WHAT IS BEING ASKED
Copy out the whole listing below exactly.

LISTED RECORDS
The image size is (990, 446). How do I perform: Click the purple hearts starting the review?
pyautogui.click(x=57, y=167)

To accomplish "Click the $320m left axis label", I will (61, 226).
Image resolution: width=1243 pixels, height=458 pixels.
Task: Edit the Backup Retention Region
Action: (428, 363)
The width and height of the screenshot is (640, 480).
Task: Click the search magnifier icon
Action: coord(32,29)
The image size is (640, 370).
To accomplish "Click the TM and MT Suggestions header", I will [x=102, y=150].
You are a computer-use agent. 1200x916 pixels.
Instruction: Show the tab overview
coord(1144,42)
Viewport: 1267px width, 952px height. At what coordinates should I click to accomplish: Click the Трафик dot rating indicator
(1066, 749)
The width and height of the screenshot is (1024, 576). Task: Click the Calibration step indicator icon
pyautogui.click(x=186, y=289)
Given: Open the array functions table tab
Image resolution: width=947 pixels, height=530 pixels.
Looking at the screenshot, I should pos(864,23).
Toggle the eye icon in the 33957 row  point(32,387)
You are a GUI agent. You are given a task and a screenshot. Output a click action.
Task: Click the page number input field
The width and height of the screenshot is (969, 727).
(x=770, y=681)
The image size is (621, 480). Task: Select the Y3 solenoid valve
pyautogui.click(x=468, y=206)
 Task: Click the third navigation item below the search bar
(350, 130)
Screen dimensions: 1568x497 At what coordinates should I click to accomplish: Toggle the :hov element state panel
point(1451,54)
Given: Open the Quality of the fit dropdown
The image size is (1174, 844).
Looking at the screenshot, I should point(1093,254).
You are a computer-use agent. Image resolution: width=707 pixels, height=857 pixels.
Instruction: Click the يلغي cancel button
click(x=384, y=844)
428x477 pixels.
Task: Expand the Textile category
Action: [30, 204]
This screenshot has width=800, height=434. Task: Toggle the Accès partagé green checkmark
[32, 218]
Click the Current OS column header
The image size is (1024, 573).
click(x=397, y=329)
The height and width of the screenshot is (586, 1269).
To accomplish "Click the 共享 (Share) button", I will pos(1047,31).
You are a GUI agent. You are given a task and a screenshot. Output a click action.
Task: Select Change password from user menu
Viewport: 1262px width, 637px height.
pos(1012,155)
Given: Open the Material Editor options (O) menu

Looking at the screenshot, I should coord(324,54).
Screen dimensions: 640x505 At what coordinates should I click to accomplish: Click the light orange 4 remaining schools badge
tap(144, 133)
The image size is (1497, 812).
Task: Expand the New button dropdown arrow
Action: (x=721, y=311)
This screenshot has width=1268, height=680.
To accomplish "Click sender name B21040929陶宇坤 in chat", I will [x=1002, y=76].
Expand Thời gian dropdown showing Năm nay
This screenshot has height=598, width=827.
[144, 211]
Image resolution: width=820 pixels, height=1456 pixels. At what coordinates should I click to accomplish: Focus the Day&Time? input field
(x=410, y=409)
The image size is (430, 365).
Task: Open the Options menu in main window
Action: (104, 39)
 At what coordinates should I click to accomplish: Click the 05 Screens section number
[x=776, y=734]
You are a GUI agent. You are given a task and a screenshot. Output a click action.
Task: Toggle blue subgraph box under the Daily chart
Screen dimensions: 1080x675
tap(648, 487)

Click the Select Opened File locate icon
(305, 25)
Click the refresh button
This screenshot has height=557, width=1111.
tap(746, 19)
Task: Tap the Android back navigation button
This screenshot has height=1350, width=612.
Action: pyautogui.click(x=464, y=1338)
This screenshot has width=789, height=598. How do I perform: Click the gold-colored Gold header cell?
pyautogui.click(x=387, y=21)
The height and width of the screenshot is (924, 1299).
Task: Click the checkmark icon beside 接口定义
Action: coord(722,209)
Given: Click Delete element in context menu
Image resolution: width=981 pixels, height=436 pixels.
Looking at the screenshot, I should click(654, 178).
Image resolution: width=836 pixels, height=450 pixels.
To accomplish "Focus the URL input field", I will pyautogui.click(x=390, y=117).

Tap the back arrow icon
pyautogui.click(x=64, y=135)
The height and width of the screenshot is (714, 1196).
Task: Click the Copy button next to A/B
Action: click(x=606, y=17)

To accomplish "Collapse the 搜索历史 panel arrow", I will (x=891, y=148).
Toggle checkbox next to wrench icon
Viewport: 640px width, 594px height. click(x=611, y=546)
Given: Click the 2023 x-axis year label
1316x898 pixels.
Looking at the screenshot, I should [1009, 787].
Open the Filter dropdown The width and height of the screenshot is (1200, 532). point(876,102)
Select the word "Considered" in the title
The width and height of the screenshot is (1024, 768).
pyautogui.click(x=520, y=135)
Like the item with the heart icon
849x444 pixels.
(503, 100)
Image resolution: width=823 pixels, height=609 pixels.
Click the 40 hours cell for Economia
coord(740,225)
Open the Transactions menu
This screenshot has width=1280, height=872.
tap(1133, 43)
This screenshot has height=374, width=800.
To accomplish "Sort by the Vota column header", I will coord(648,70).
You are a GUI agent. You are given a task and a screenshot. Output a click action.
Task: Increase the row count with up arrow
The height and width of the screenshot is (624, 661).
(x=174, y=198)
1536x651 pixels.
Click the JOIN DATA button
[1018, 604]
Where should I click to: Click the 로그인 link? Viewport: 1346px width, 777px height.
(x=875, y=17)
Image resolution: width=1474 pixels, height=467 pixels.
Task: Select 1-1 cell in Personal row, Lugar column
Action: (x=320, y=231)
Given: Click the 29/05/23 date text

ANSWER SECTION
The image size is (990, 446). How do I perform: Click the purple hearts starting the review?
pyautogui.click(x=57, y=167)

To accomplish "Click the $320m left axis label", I will (61, 226).
Image resolution: width=1243 pixels, height=458 pixels.
Task: Edit the Backup Retention Region
Action: (428, 363)
The width and height of the screenshot is (640, 480).
Task: Click the search magnifier icon
Action: coord(32,29)
The image size is (640, 370).
To accomplish "Click the TM and MT Suggestions header", I will [x=102, y=150].
You are a computer-use agent. 1200x916 pixels.
Instruction: Show the tab overview
coord(1144,42)
Viewport: 1267px width, 952px height. At what coordinates should I click to accomplish: Click the Трафик dot rating indicator
(1066, 749)
The width and height of the screenshot is (1024, 576). Task: Click the Calibration step indicator icon
pyautogui.click(x=186, y=289)
Given: Open the array functions table tab
Image resolution: width=947 pixels, height=530 pixels.
Looking at the screenshot, I should pos(864,23).
Toggle the eye icon in the 33957 row  point(32,387)
You are a GUI agent. You are given a task and a screenshot. Output a click action.
Task: Click the page number input field
The width and height of the screenshot is (969, 727).
(x=770, y=681)
The image size is (621, 480). Task: Select the Y3 solenoid valve
pyautogui.click(x=468, y=206)
 Task: Click the third navigation item below the search bar
(350, 130)
Screen dimensions: 1568x497 At what coordinates should I click to accomplish: Toggle the :hov element state panel
point(1451,54)
Given: Open the Quality of the fit dropdown
The image size is (1174, 844).
Looking at the screenshot, I should point(1093,254).
You are a computer-use agent. Image resolution: width=707 pixels, height=857 pixels.
Instruction: Click the يلغي cancel button
click(x=384, y=844)
428x477 pixels.
Task: Expand the Textile category
Action: [30, 204]
This screenshot has width=800, height=434. Task: Toggle the Accès partagé green checkmark
[32, 218]
Click the Current OS column header
The image size is (1024, 573).
click(x=397, y=329)
The height and width of the screenshot is (586, 1269).
To accomplish "Click the 共享 (Share) button", I will pos(1047,31).
You are a GUI agent. You are given a task and a screenshot. Output a click action.
Task: Select Change password from user menu
Viewport: 1262px width, 637px height.
pos(1012,155)
Given: Open the Material Editor options (O) menu

Looking at the screenshot, I should coord(324,54).
Screen dimensions: 640x505 At what coordinates should I click to accomplish: Click the light orange 4 remaining schools badge
tap(144, 133)
The image size is (1497, 812).
Task: Expand the New button dropdown arrow
Action: (x=721, y=311)
This screenshot has width=1268, height=680.
To accomplish "Click sender name B21040929陶宇坤 in chat", I will [x=1002, y=76].
Expand Thời gian dropdown showing Năm nay
This screenshot has height=598, width=827.
[144, 211]
Image resolution: width=820 pixels, height=1456 pixels. At what coordinates should I click to accomplish: Focus the Day&Time? input field
(x=410, y=409)
The image size is (430, 365).
Task: Open the Options menu in main window
Action: (104, 39)
 At what coordinates should I click to accomplish: Click the 05 Screens section number
[x=776, y=734]
You are a GUI agent. You are given a task and a screenshot. Output a click action.
Task: Toggle blue subgraph box under the Daily chart
Screen dimensions: 1080x675
tap(648, 487)

Click the Select Opened File locate icon
(305, 25)
Click the refresh button
This screenshot has height=557, width=1111.
tap(746, 19)
Task: Tap the Android back navigation button
This screenshot has height=1350, width=612.
Action: pyautogui.click(x=464, y=1338)
This screenshot has width=789, height=598. How do I perform: Click the gold-colored Gold header cell?
pyautogui.click(x=387, y=21)
The height and width of the screenshot is (924, 1299).
Task: Click the checkmark icon beside 接口定义
Action: coord(722,209)
Given: Click Delete element in context menu
Image resolution: width=981 pixels, height=436 pixels.
Looking at the screenshot, I should click(654, 178).
Image resolution: width=836 pixels, height=450 pixels.
To accomplish "Focus the URL input field", I will pyautogui.click(x=390, y=117).

Tap the back arrow icon
pyautogui.click(x=64, y=135)
The height and width of the screenshot is (714, 1196).
Task: Click the Copy button next to A/B
Action: click(x=606, y=17)

To accomplish "Collapse the 搜索历史 panel arrow", I will (x=891, y=148).
Toggle checkbox next to wrench icon
Viewport: 640px width, 594px height. click(x=611, y=546)
Given: Click the 2023 x-axis year label
1316x898 pixels.
Looking at the screenshot, I should [1009, 787].
Open the Filter dropdown The width and height of the screenshot is (1200, 532). point(876,102)
Select the word "Considered" in the title
The width and height of the screenshot is (1024, 768).
pyautogui.click(x=520, y=135)
Like the item with the heart icon
849x444 pixels.
(503, 100)
Image resolution: width=823 pixels, height=609 pixels.
Click the 40 hours cell for Economia
coord(740,225)
Open the Transactions menu
This screenshot has width=1280, height=872.
tap(1133, 43)
This screenshot has height=374, width=800.
To accomplish "Sort by the Vota column header", I will coord(648,70).
You are a GUI agent. You are given a task and a screenshot. Output a click action.
Task: Increase the row count with up arrow
The height and width of the screenshot is (624, 661).
(x=174, y=198)
1536x651 pixels.
Click the JOIN DATA button
[1018, 604]
Where should I click to: Click the 로그인 link? Viewport: 1346px width, 777px height.
(x=875, y=17)
Image resolution: width=1474 pixels, height=467 pixels.
Task: Select 1-1 cell in Personal row, Lugar column
Action: (x=320, y=231)
Given: Click the 29/05/23 date text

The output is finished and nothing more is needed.